> [Text segment]
"""

The fibre (12.5%) and filler volume fractions were included in the material model, to properly scale internal heat generation from the resin cure reaction, the thermal conductivity, diffusivity and specific heat capacities of the constituents, hence properly modelling the development, retention and flow of heat. The cure kinetics of the resin was previously characterized using a modulated differential scanning calorimeter (DSC) as part of a separate study [10]. As per manufacturing specifications, the gelcoat layer was left to cure for 20 min prior to deposition of the next layer. This action typically occurs within a ± 1-min interval. The output degree of cure and temperature at this time for each of the four conditions was recorded from the RAVEN model, which was then used as inputs for the gelcoat layer component of the system definition post-spray-up. Hence, as the bulk laminate layer underwent its exothermic chemical reaction, it could heat itself and the gelcoat layer further, providing insulation for the latter. Figure 5 provides a visual example of the RAVEN software and the construction of 1D layers in the numerical model.

Results of the cure simulation: effect of process factors

Figures 6, 7, 8 and 9 show the obtained model outputs for degree of cure (DOC) for the gelcoat layer and for the bulk laminate plus gelcoat. The initial gelcoat DOC was determined by a separate simulation step beforehand and used as an initial condition. The target de-moulding time for the bulk laminate was 60 min after deposition, which has been marked on the curves. Following completion of the four process simulation conditions (Figs. 5, 6, 7 and 8), the degrees of cure were noted at the given de-moulding time and tabulated in Table 1. The previously presumed trends on thin/cold laminate leading to a low degree of cure and a thick/hot laminate leading to a high degree of cure held true via the RAVEN runs, per results in Table 1.

"""

> [Work instruction a]
How many lines of the listing contain the string "label", treating uppercase and lowercase as different? Give only the number.
The cure simulation text and the listing come from unrelated sources.

(Stored records)
"""

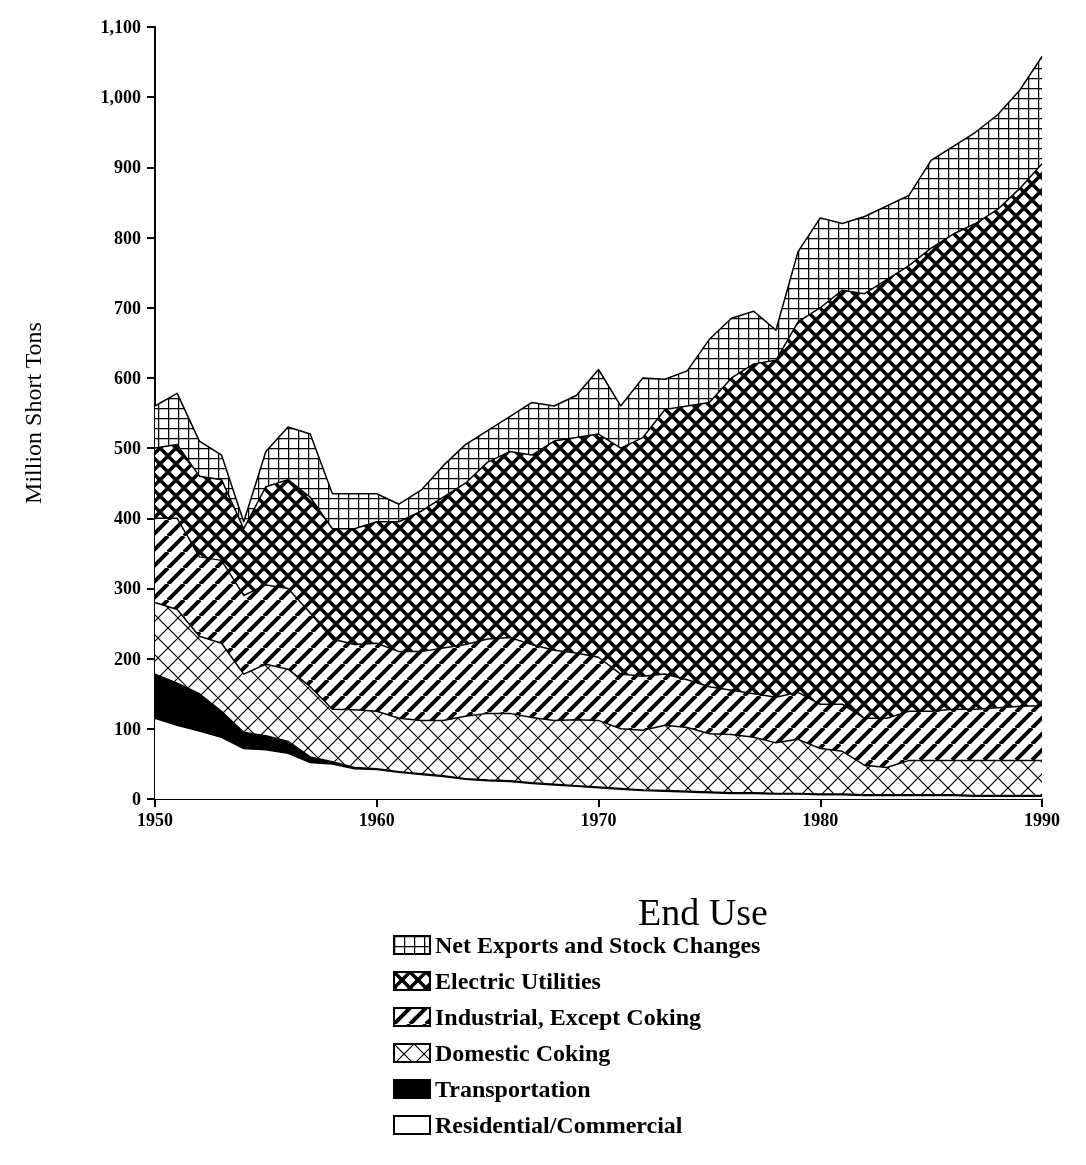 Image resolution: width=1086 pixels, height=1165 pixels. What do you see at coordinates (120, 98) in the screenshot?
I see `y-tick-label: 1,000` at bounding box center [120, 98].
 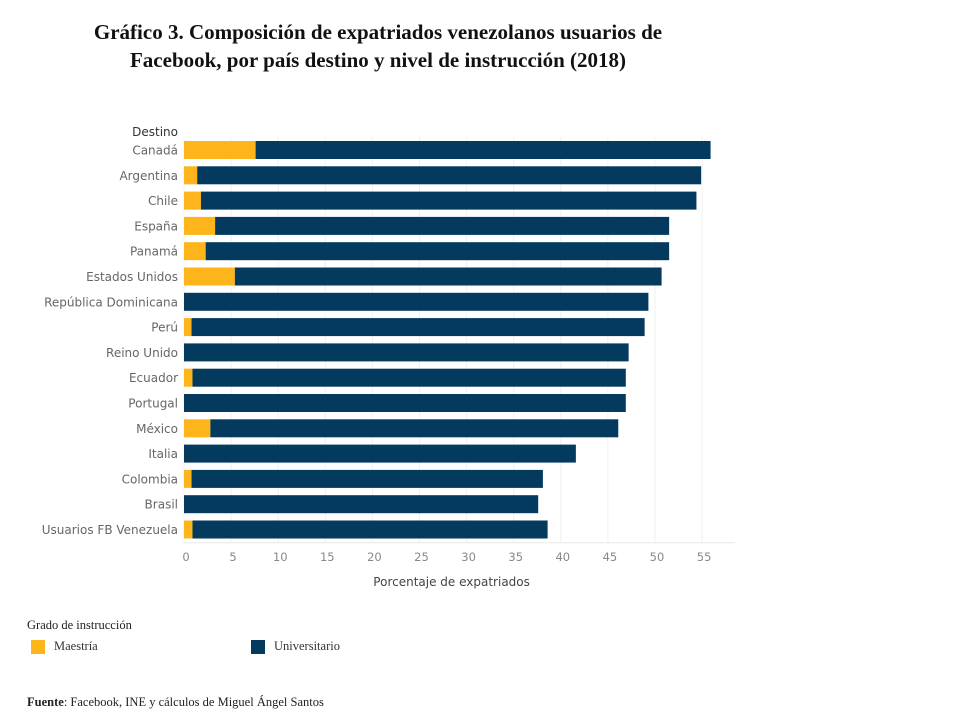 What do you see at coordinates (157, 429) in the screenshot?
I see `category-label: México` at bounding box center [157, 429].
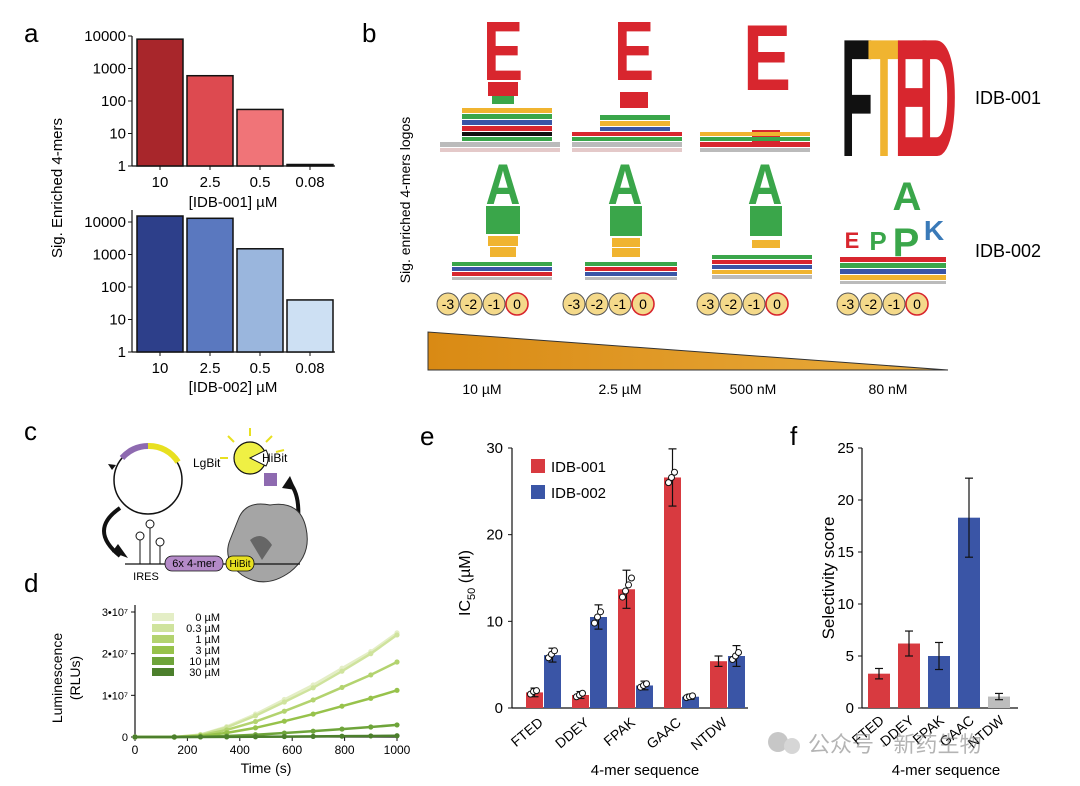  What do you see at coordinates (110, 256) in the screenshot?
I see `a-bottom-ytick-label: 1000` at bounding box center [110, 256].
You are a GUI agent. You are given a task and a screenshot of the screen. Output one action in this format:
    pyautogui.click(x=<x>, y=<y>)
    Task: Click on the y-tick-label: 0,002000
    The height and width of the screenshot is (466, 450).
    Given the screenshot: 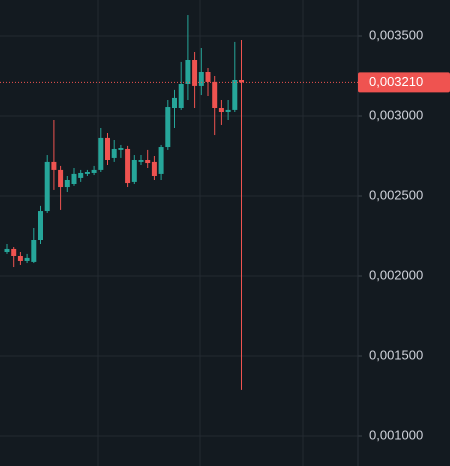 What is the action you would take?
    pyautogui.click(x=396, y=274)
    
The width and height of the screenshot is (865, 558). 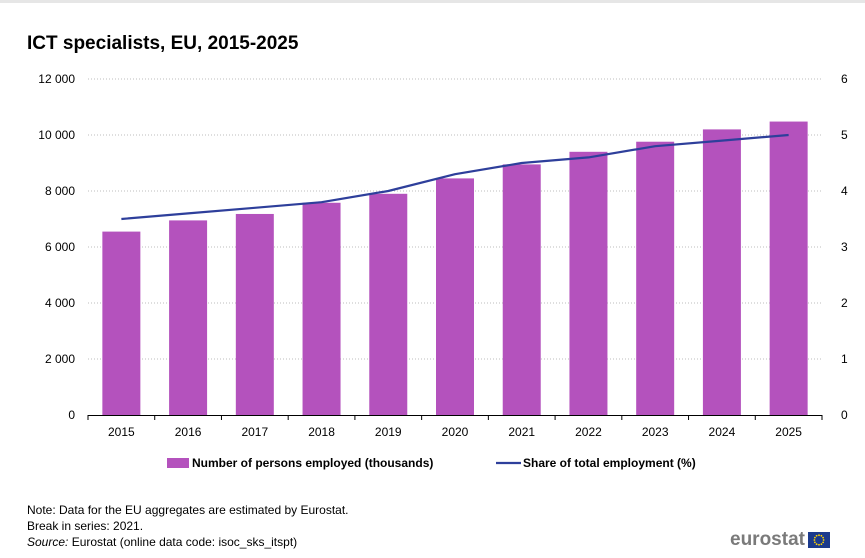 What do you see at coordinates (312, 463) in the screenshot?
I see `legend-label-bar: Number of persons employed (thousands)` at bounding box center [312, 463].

"""

> [Work instruction b]
Can you copy the whole cure simulation text word for word?

> [Exercise result a]
5

> [Exercise result b]
The fibre (12.5%) and filler volume fractions were included in the material model, to properly scale internal heat generation from the resin cure reaction, the thermal conductivity, diffusivity and specific heat capacities of the constituents, hence properly modelling the development, retention and flow of heat. The cure kinetics of the resin was previously characterized using a modulated differential scanning calorimeter (DSC) as part of a separate study [10]. As per manufacturing specifications, the gelcoat layer was left to cure for 20 min prior to deposition of the next layer. This action typically occurs within a ± 1-min interval. The output degree of cure and temperature at this time for each of the four conditions was recorded from the RAVEN model, which was then used as inputs for the gelcoat layer component of the system definition post-spray-up. Hence, as the bulk laminate layer underwent its exothermic chemical reaction, it could heat itself and the gelcoat layer further, providing insulation for the latter. Figure 5 provides a visual example of the RAVEN software and the construction of 1D layers in the numerical model.

Results of the cure simulation: effect of process factors

Figures 6, 7, 8 and 9 show the obtained model outputs for degree of cure (DOC) for the gelcoat layer and for the bulk laminate plus gelcoat. The initial gelcoat DOC was determined by a separate simulation step beforehand and used as an initial condition. The target de-moulding time for the bulk laminate was 60 min after deposition, which has been marked on the curves. Following completion of the four process simulation conditions (Figs. 5, 6, 7 and 8), the degrees of cure were noted at the given de-moulding time and tabulated in Table 1. The previously presumed trends on thin/cold laminate leading to a low degree of cure and a thick/hot laminate leading to a high degree of cure held true via the RAVEN runs, per results in Table 1.